Jake looked at her stomach. It was flat. But inside, a new variable was growing.
He felt a surge of terrifying, overwhelming love. And then, immediate, crushing fear.
He was bringing a child into a world on the brink of nuclear war. A world where rockets were aimed at this very room.
"No," Jake whispered. "No, I am not angry."
He stood up and pulled her into a hug. He buried his face in her neck.
"I am happy," he lied. "I am so happy."
But over her shoulder, he looked at the map of Berlin.
He had to kill von Braun. He had to stop the rockets. Not for the Soviet Union anymore. But for the baby.
"This child will be different," Nadya whispered against his chest. "This child will see the peace you are building."
"Yes," Jake said. His eyes were cold, focused on the map. "Peace."
Late that night. The basement of the Lubyanka.
Taranov was cleaning his Nagant revolver. He did it with the tenderness of a mother bathing a child.
Jake stood in the doorway. The shadows stretched long across the concrete floor.
"You leave for Berlin in the hour," Jake said.
Taranov nodded. He didn't look up. "The boy?"
"The boy," Jake confirmed. "And the blueprints. Burn it all."
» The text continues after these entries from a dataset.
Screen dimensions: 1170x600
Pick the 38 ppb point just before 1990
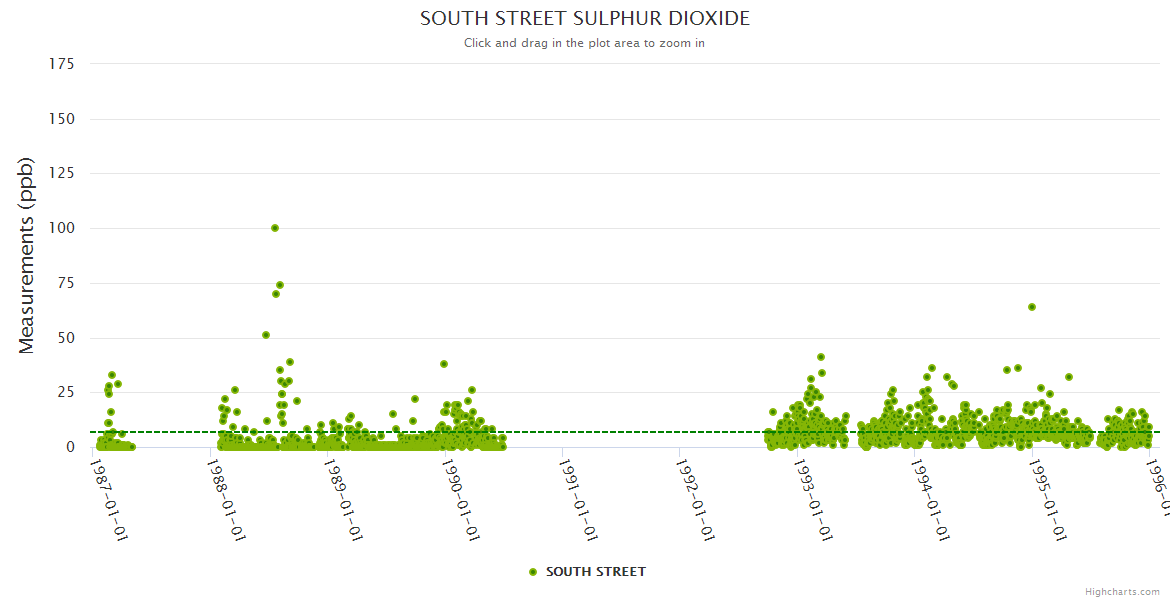(x=444, y=364)
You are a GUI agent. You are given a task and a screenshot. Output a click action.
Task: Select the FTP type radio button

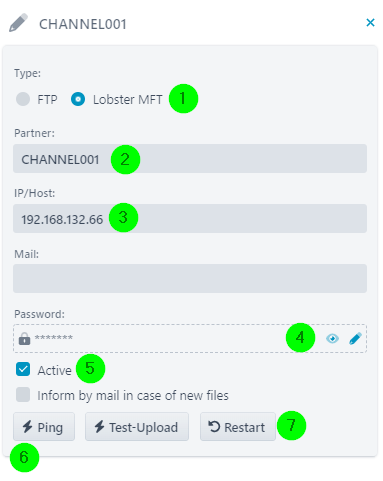(23, 99)
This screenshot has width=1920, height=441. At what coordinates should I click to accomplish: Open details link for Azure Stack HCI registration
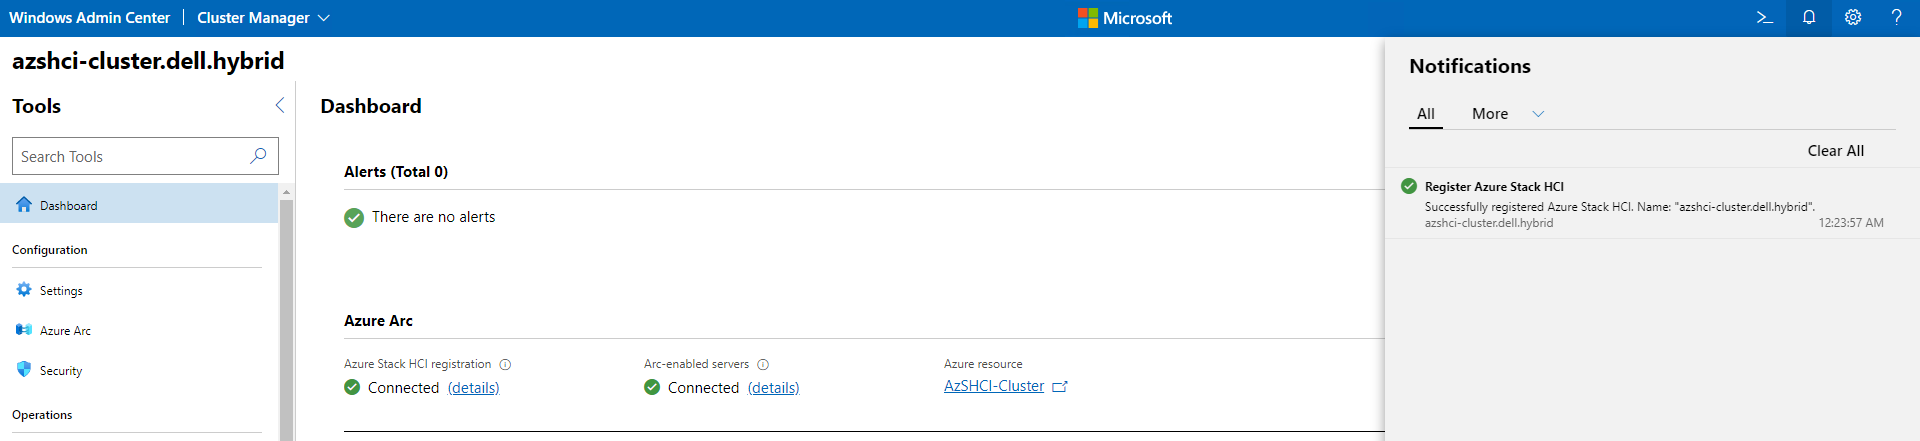tap(473, 388)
Taranov slotted the cylinder back into the gun. Click.
"It is done."
"Wait," Jake said.
He walked over. He pulled a heavy gold ring from his pocket. It had the Romanov crest on it—loot from the Tsar's execution.
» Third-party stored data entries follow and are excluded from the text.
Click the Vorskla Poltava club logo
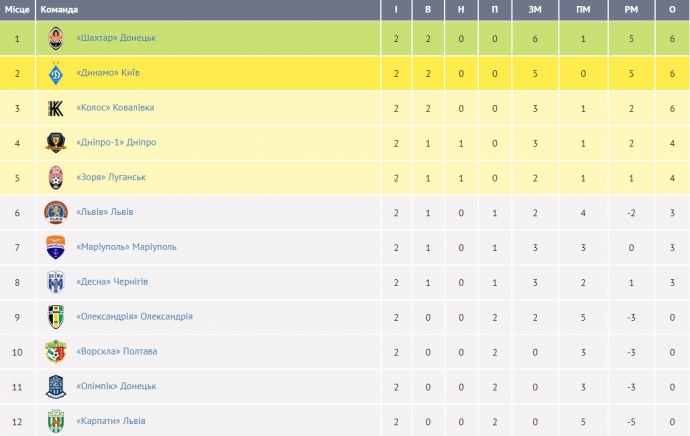This screenshot has width=690, height=436. (x=56, y=352)
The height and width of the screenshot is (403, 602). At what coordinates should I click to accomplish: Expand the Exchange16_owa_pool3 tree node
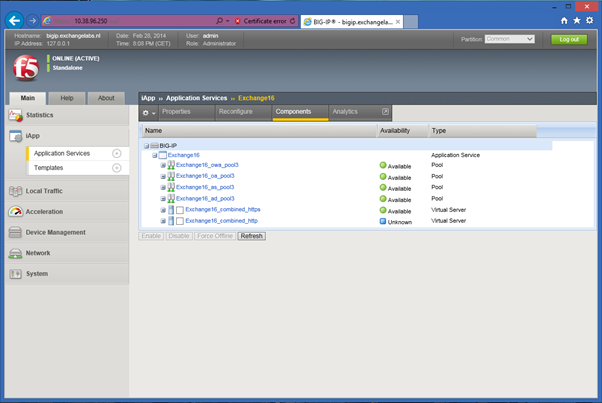point(163,165)
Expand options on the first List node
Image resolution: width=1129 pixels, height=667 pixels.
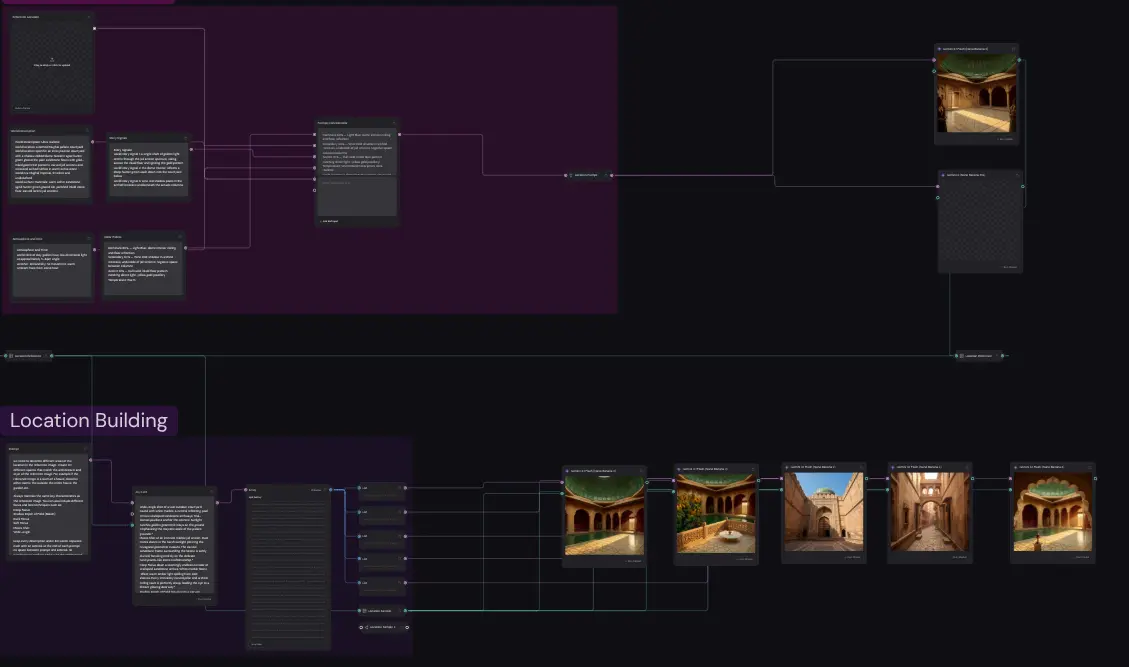pyautogui.click(x=400, y=488)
"Use this to bribe the border guards," Jake said. "Do not get caught. If they catch you, you are a madman acting alone. You do not know me."
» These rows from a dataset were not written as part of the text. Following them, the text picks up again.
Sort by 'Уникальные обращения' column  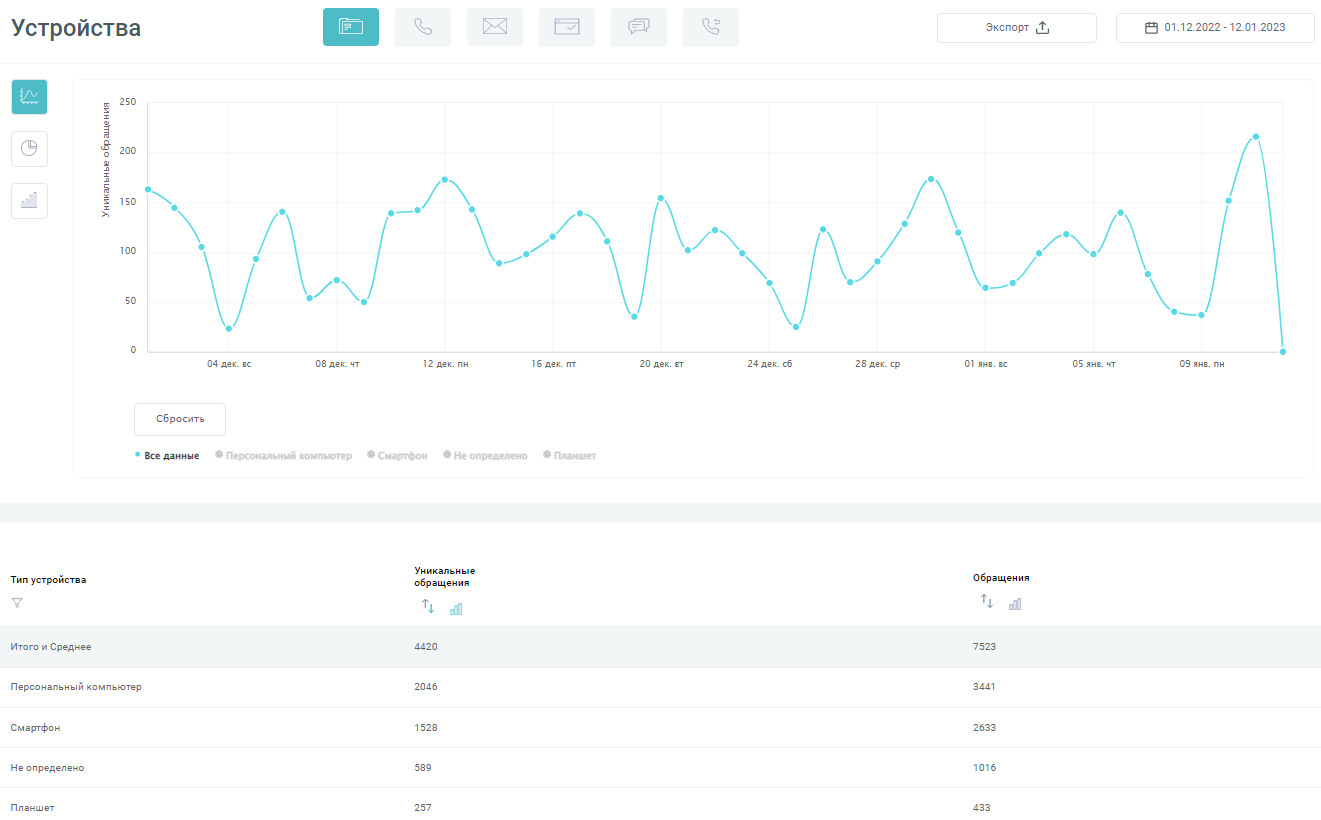[x=427, y=607]
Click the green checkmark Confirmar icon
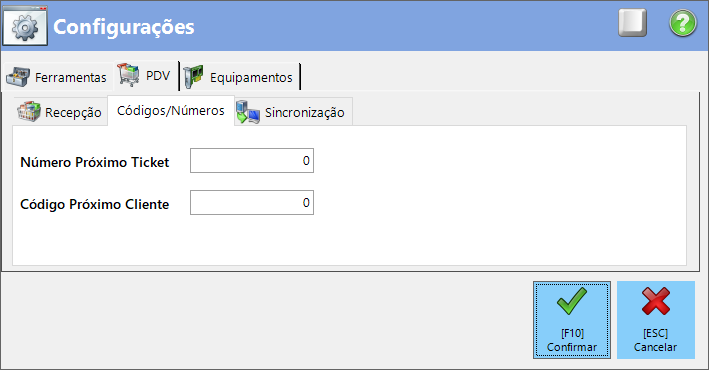The image size is (709, 370). (x=572, y=301)
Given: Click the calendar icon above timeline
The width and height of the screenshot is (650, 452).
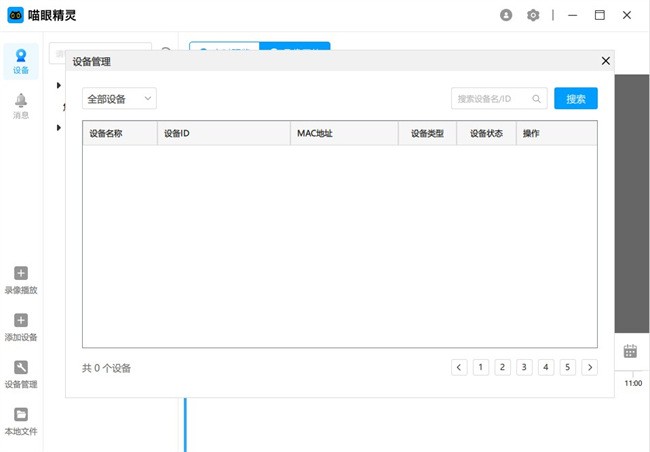Looking at the screenshot, I should pyautogui.click(x=630, y=351).
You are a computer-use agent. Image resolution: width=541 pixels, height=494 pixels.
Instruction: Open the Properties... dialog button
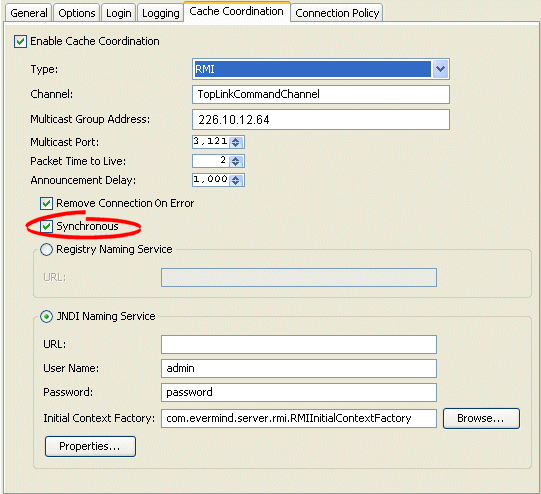coord(90,446)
"I have never known you," Taranov said simply.
He stood up. He was a mountain of loyalty and violence.
"Comrade," Taranov paused. "Does the boy... does he matter to the future?"
Jake looked at the giant. Taranov knew nothing of time travel, but he had instincts like a dog.
"He matters," Jake said. "If he lives, he touches the stars."
Taranov shrugged. "The stars are cold. Moscow is warm."
He holstered the gun and walked out.
Jake watched him go.
He had just sent a hitman to kill the Space Age in the cradle.
Menzhinsky found Jake in the map room an hour later.
"The message is sent," Menzhinsky said. "Taranov has crossed the perimeter."
"Good."
"There is more," Menzhinsky said. He looked troubled. A rare expression for the spy chief.
"What?"
"The graphite pile in the Urals," Menzhinsky said. "Kurchatov signaled. It has reached critical mass."
Jake's heart skipped a beat.
"Is it stable?"
"It is... hot," Menzhinsky said. "Running at 110% capacity. They are producing Plutonium-239."
"How much?"
"Enough for a core in six months," Menzhinsky said. "If the pile doesn't melt through the earth first."
Jake leaned against the table.
Six months.
T-34s in production. A child on the way. An assassin in Berlin. And a nuclear bomb baking in the oven.
The pieces were moving faster than he could track.
"Keep the pile running," Jake ordered. "Pour river water on it if you have to. I want that bomb."
"The Americans have noticed the power drain," Menzhinsky warned. "Their ambassador is asking why the Urals are glowing on the thermal scans."
"Let them ask," Jake said. "By the time they figure it out, we will have the deterrent."
He looked at the date on the calendar. December 1925.
Christmas was coming.
"Vyacheslav," Jake said softly. "Do you believe in God?"
Menzhinsky blinked. "I am a Bolshevik. I believe in the Party."
"I used to believe in history," Jake said. "But I think we killed it."
He turned off the lamp.
"Let's go. I have a pregnant wife to feed."
As they walked out, the red pins on the map seemed to glow in the dark.
Berlin. Moscow. The Urals.
A triangle of death. And somewhere in the middle, a baby was waiting to be born.
The race wasn't just for survival anymore. It was personal.